Chile Verde with Chicken
- 2 boneless skinless chicken breasts or about 3 cups of leftover chicken, shredded
- about 5 tomatillos
- 6 medium green tomatoes
- 4 cloves garlic unpeeled
- olive oil
- 1 medium Spanish onion chopped
- 1 large jalapeno pepper sliced, seeds and all
- 1 poblano pepper chopped
- 1 10- oz can green chile enchilada sauce
- 1 7- oz bottle of Corona beer
- 2 cups water
- 1 tsp cumin
- 1 tsp salt
- 1 ear of white corn kernels removed
- 1 14- oz can of white beans drained and rinsed
- 4 Tbsp masa harina dissolved in 1/4 cup water
- 1 large handful fresh cilantro chopped
- juice of 1 lime
- Put the chicken breasts in a small saucepan and just cover with water. Bring to a simmer over medium heat, and let them simmer for a few minutes. Then turn off the heat, cover, and let the pan sit for 20 minutes.
- Halve the tomatoes and tomatillos and place on a baking sheet. Add the unpeeled garlic, and put under the broiler for about 15 minutes, checking regularly, until they just begin to char.
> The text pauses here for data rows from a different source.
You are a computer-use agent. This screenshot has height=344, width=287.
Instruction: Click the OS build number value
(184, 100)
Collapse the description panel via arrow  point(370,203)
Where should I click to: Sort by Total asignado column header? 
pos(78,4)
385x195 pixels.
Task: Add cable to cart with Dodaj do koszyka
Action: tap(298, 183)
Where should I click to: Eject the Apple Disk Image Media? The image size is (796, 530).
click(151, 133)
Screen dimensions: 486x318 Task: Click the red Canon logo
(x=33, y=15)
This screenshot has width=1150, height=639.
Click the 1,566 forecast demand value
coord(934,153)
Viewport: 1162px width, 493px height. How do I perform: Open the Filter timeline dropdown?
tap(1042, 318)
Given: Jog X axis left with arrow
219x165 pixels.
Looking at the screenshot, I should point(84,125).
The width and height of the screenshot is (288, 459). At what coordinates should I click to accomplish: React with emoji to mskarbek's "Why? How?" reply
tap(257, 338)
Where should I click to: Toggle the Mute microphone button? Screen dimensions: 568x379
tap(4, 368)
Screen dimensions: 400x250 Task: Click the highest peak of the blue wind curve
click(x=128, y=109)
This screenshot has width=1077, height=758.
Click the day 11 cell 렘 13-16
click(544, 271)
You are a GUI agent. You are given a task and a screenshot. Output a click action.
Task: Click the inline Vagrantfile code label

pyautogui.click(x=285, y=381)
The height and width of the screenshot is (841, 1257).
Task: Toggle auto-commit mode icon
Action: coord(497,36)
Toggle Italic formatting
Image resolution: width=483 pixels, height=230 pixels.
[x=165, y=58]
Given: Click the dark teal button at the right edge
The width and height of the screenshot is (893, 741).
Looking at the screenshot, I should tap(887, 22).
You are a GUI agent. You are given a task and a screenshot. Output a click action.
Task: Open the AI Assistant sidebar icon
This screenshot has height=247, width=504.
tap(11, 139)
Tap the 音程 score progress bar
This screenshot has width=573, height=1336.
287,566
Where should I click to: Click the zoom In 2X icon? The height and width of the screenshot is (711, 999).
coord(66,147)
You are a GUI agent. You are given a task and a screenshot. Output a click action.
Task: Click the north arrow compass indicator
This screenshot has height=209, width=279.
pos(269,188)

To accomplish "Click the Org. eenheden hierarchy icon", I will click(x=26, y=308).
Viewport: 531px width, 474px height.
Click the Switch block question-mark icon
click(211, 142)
- Put the tomatoes and tomatillos in a food processor. Squeeze out the cloves of roasted garlic, and put them in too. Process until blended, and set aside
- Cover the bottom of a large, heavy bottomed pot with olive oil. Saute the onion for about 10 minutes, then add the peppers and saute for another 10 minutes.
- Add in the enchilada sauce, beer, water, cumin and salt. Bring up to a simmer and simmer for about 10 minutes.
- Shred the cooked chicken with two forks, pulling the meat apart along the grain. Add to the chile, along with the corn and beans. Simmer for another 10 minutes.
- Stir in the masa harina/water mixture into the chile. The chile will thicken. Add more masa harina mixed with water if it’s not as thick as you like it. Simmer for a few more minutes, then add the cilantro and lime.
- Taste it to check the seasoning and then serve it up hot in bowls, with Masa Harina Biscuits, recipe below.
- This chile was perfect, and I wouldn’t change a thing. The flavors are bright and fresh, the chicken is tender, and the corn lends a little crispness to the stew. The chile is quick cooking, so the peppers aren’t simmered into oblivion. The last minute douse of cilantro and lime finishes it off so well. I’m going to dub this the perfect summertime chile, partly because it’s so light fresh, but also because I think you need the fresh tomatoes and tomatillos to pull it off. Love love love, hope you try it!
- Oh, and don’t forget the biscuits, they are my absolute favorite for chilis of all kinds. The delicate masa harina flour makes them almost creamy inside, they are really great.
- Oh, and if I had some green chile powder, I might have used it, but I didn’t. It’s rather hard to find, but if and when I do, I will try adding it.
Masa Harina Biscuits
oven to 425
1 1/4 cup cold buttermilk
1 Tbsp honey
- Mix the buttermilk and honey and set aside.
2 cups all purpose flour
1 cup Masa Harina
1 Tbsp baking powder
1/2 tsp baking soda
1 tsp salt
- Put the dry ingredients in the bowl of the food processor and pulse to combine.
12 Tbsp (1 and 1/2 sticks) cold unsalted butter cut in pieces
- Pulse in the cold butter, about 10-15 pulses, to combine and create a coarse crumbly mixture.
- Slowly add in the buttermilk, while pulsing, until the dough comes together. You might not need all the buttermilk.
- Turn the dough out onto a floured surface and bring the dough together, adding a little flour if it’s too wet. Pat into a 9 inch round and cut into biscuits. I used a 2 3/4 inch round biscuit cutter. You’ll get 6 to 8 biscuits. I like them big!
- Place them on parchment paper or a Silpat liner and bake at 425 for about 15 minutes. They don’t get brown, so don’t overcook waiting for them to take on color.
- Cool on a rack, or eat hot out of the oven.